** Task input follows **
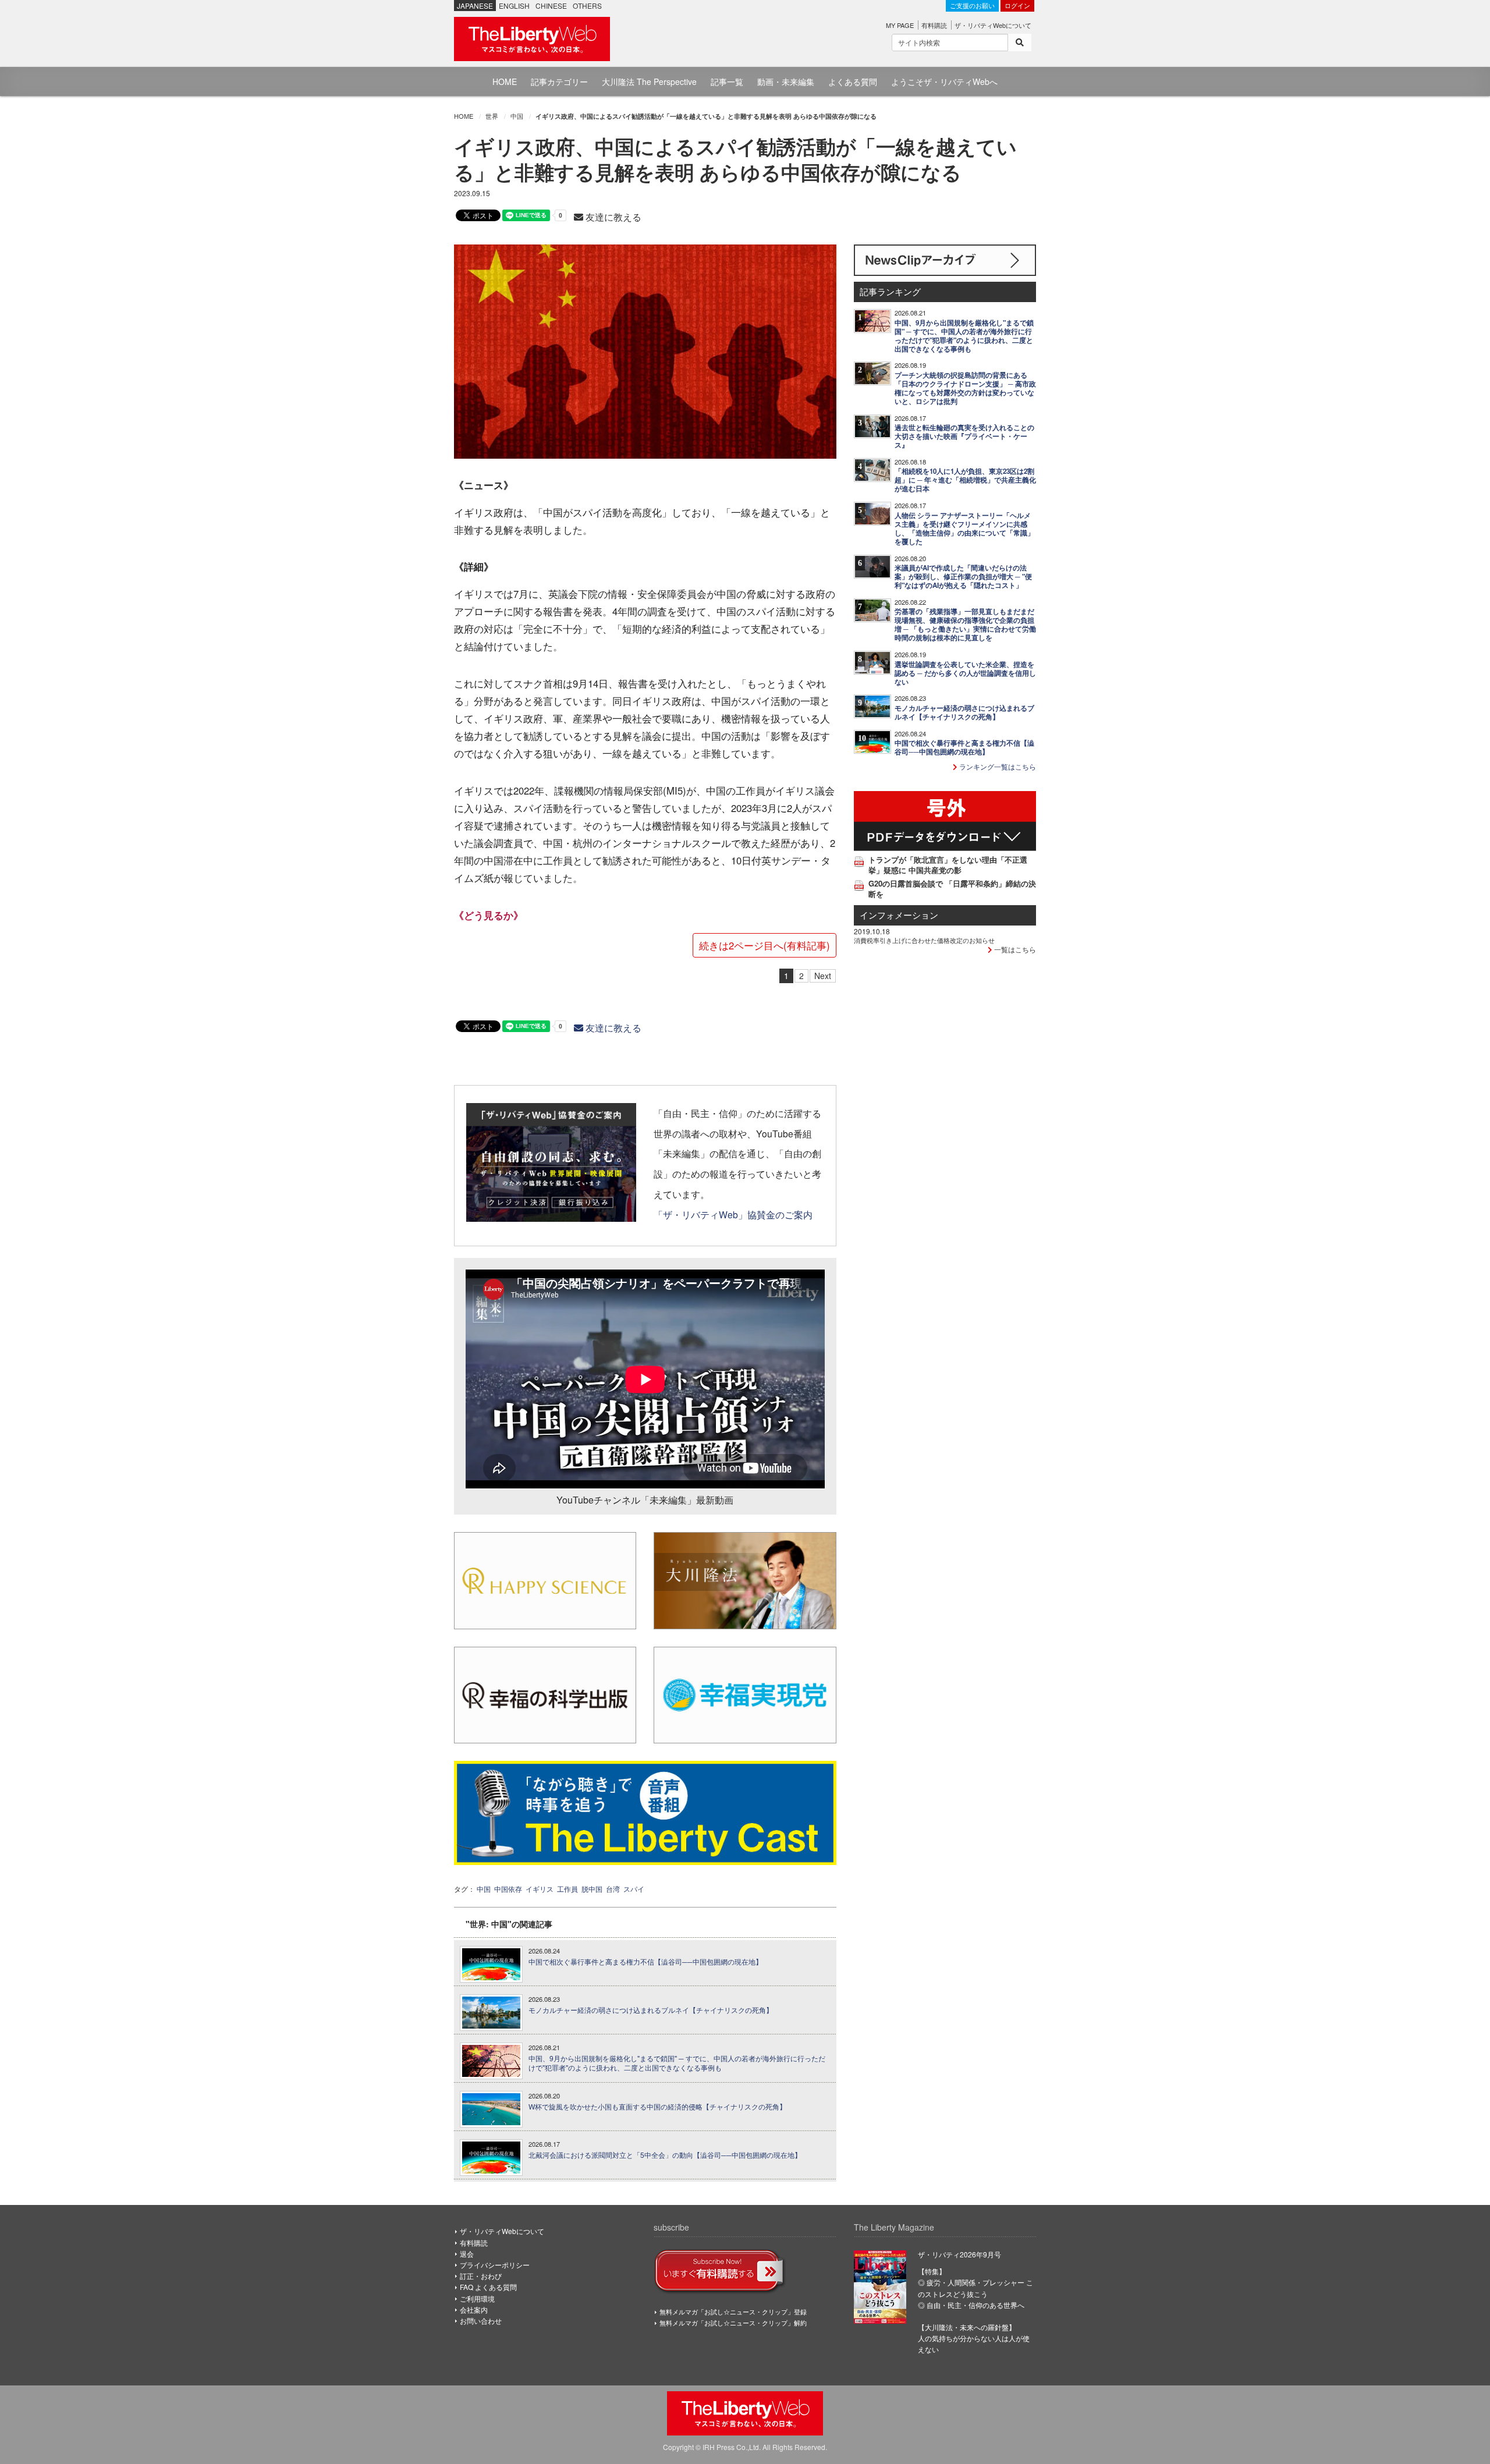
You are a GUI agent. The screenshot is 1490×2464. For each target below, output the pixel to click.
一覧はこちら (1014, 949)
** End of Task input **
** Task input follows **
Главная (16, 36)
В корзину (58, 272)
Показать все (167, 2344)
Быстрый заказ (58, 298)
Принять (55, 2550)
** End of Task input **
▶ Task description: Both the line containing "You are a GUI" and the line containing "一覧はこちら (1014, 949)" belong in the answer. Print them and every line above that falls between them exactly, and no others.

▶ Expected output:
You are a GUI agent. The screenshot is 1490×2464. For each target below, output the pixel to click.
一覧はこちら (1014, 949)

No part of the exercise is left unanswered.